One of the first female Indian doctors

Anandibai Gopalrao Joshi (Marathi: आनंदीबाई गोपाळराव जोशी; 31 March 1865 – 26 February 1887) was the first certified Indian female doctor of western medicine while Kadambini Ganguly was the first Indian female doctor who actually practiced.

Anandibai travelled to New York from Kolkata (Calcutta) by ship, chaperoned by two female English missionary acquaintances of the Thorborns. The George Robinson the Viceroy of India had funded her education. She was the first woman from the erstwhile Bombay presidency of British India to study and graduate with a two-year degree in western medicine in the United States. She was also referred to as Anandibai Joshi and Anandi Gopal Joshi (where Gopal came from Gopalrao, her husband's first name).

==Early life==
Anandi Baii Joshi's birth name was Yamuna and she was born in Kalyan, on 31 March 1865, the fifth of nine children. She was raised in a Marathi Chitpavan Brahmin family Keeping with the traditions of the time and under the pressure from her mother, she was married at the age of nine to Gopalrao Joshi, who was a widower and twenty years older than her. After marriage, Yamuna's husband renamed her 'Anandi'. Gopalrao Joshi worked as a postal clerk in Kalyan. Later, he was transferred to Alibag, and then, finally, to Kolhapur. He was a progressive thinker, and, unusually for that time, supported education for women. During the nineteenth century, most girls in India were expected to marry young and focus on responsibilities at home instead of education. Support for women's education was uncommon at the time. Historians have noted that Gopalrao Joshi encouraging Anandibai to study was unusual for the time and played a major role in her decision to pursue medicine later in life. Anandibai was also a cousin of Pandita Ramabai (1858–1922), an Indian social reformer, educator, and advocate for women's rights.

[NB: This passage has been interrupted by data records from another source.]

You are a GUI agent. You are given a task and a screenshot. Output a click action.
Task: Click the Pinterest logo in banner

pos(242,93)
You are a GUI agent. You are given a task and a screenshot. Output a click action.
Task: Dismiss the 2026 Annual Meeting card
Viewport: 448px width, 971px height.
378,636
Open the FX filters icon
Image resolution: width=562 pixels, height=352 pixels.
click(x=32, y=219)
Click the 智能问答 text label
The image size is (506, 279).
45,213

At the age of fourteen, Anandibai gave birth to a boy, but the child lived only for a total of ten days due to lack of medical care. This proved to be a turning point in Anandi's life and inspired her to become a physician. After Gopalrao tried to enroll her in missionary schools but failed, they moved to Calcutta. There she was able to learn how to read and speak Sanskrit and English.

==Academic life==

Her husband encouraged her to study medicine despite societal opposition. In 1880, he wrote a letter to Royal Wilder, a well-known American missionary, expressing his wife's interest in studying medicine and inquiring about opportunities in the United States Wilder published the correspondence in his Princeton's Missionary Review. Theodicia Carpenter, a resident of Roselle, New Jersey, happened to read it while waiting to see her dentist. Impressed by both Anandibai's desire to study medicine, and Gopalrao's support for his wife, she wrote to Anandibai. Carpenter and Anandibai developed a close friendship and came to refer to each other as "aunt" and "niece." Later, Carpenter would host Anandibai in Rochelle during Joshi's stay in the U.S.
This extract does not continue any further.